- Work to complete:
Whenever a line in the listing contains "computer", copy that line.

- - - -

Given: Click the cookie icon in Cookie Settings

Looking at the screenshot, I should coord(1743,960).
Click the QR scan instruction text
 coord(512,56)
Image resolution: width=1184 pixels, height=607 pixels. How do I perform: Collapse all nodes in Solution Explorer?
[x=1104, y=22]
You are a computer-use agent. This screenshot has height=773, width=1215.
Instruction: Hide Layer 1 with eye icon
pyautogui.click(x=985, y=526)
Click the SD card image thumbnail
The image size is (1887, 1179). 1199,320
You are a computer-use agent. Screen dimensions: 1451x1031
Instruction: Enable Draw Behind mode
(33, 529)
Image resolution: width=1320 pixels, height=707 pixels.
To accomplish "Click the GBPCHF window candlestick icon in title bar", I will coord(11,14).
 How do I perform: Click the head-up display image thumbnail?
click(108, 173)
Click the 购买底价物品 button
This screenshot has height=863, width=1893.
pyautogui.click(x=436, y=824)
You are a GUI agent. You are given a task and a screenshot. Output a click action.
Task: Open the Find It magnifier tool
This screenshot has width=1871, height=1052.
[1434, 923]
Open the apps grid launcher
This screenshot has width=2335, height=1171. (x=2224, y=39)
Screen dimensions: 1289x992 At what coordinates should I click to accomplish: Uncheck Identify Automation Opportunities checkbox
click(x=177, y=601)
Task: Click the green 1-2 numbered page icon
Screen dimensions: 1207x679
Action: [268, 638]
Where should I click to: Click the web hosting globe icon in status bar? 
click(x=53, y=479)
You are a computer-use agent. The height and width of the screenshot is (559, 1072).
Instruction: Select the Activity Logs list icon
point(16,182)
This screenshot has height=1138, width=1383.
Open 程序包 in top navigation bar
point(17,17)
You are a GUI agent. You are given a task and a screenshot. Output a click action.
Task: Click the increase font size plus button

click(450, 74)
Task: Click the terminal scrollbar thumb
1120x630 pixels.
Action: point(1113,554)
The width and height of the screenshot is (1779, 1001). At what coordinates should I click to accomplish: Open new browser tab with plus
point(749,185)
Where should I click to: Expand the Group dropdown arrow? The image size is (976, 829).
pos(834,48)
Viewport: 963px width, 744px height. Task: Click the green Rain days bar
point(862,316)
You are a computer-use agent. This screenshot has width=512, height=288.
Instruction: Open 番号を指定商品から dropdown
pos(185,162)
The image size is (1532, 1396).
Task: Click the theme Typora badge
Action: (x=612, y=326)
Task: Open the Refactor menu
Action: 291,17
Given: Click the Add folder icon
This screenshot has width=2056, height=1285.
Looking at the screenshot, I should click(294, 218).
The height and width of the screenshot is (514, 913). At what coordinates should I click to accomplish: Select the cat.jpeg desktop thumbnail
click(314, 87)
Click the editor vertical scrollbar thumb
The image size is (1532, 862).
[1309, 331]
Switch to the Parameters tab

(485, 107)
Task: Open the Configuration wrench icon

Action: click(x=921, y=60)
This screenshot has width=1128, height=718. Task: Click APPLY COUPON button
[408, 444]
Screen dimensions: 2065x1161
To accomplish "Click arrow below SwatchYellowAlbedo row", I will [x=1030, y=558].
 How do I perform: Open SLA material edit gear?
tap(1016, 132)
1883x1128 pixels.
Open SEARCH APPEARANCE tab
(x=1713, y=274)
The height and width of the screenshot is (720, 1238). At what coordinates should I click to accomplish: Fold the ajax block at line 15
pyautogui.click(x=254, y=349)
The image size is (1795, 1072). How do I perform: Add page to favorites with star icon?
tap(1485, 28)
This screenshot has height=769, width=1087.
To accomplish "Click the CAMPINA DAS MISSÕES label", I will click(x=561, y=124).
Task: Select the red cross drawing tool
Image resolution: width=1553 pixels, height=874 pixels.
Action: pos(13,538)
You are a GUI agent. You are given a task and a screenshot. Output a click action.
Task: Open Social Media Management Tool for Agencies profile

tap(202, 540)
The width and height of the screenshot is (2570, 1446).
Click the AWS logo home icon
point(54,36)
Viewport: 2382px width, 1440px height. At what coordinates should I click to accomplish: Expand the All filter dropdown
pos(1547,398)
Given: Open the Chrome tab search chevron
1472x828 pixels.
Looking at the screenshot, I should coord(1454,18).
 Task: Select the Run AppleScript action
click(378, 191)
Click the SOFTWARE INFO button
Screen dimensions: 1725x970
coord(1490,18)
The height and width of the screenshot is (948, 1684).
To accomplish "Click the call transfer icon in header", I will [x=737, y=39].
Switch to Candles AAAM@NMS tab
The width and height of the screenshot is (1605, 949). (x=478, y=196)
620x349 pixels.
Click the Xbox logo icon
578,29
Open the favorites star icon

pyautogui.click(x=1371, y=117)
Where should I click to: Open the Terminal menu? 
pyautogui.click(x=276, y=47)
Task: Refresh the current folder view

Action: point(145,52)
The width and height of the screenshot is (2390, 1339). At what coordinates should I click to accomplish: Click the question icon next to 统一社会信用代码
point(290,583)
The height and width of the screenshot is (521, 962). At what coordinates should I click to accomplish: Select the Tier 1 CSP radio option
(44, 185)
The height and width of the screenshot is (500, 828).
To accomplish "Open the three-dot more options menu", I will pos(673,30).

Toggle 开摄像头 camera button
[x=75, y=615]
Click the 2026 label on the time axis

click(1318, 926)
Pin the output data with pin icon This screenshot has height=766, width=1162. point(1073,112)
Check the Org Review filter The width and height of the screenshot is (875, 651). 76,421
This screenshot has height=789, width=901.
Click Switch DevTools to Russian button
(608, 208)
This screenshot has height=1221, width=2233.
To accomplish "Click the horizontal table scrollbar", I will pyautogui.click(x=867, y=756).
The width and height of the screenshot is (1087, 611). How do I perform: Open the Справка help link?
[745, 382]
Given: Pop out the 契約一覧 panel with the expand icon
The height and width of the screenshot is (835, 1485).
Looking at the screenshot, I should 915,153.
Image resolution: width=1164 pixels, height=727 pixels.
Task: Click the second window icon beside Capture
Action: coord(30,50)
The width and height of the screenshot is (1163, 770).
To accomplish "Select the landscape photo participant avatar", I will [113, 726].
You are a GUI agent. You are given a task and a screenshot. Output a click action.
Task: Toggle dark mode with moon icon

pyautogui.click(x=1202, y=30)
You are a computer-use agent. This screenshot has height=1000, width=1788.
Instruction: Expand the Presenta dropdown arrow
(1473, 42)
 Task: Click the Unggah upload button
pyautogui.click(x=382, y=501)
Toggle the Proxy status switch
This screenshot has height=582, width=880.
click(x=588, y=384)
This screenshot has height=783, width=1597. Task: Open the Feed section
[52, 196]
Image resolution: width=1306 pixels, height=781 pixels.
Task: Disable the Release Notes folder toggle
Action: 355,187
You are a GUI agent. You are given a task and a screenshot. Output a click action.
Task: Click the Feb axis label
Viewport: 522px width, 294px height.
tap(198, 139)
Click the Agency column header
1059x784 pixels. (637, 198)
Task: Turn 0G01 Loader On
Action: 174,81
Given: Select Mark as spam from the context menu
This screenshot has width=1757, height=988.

- - - -

- Solved exercise:
You are a computer-use agent. This screenshot has height=773, width=1215.
You are a computer-use agent. Screen dimensions: 1451x1031
You are a computer-use agent. The height and width of the screenshot is (559, 1072).
You are a computer-use agent. This screenshot has width=512, height=288.
You are a computer-use agent. This screenshot has height=1000, width=1788.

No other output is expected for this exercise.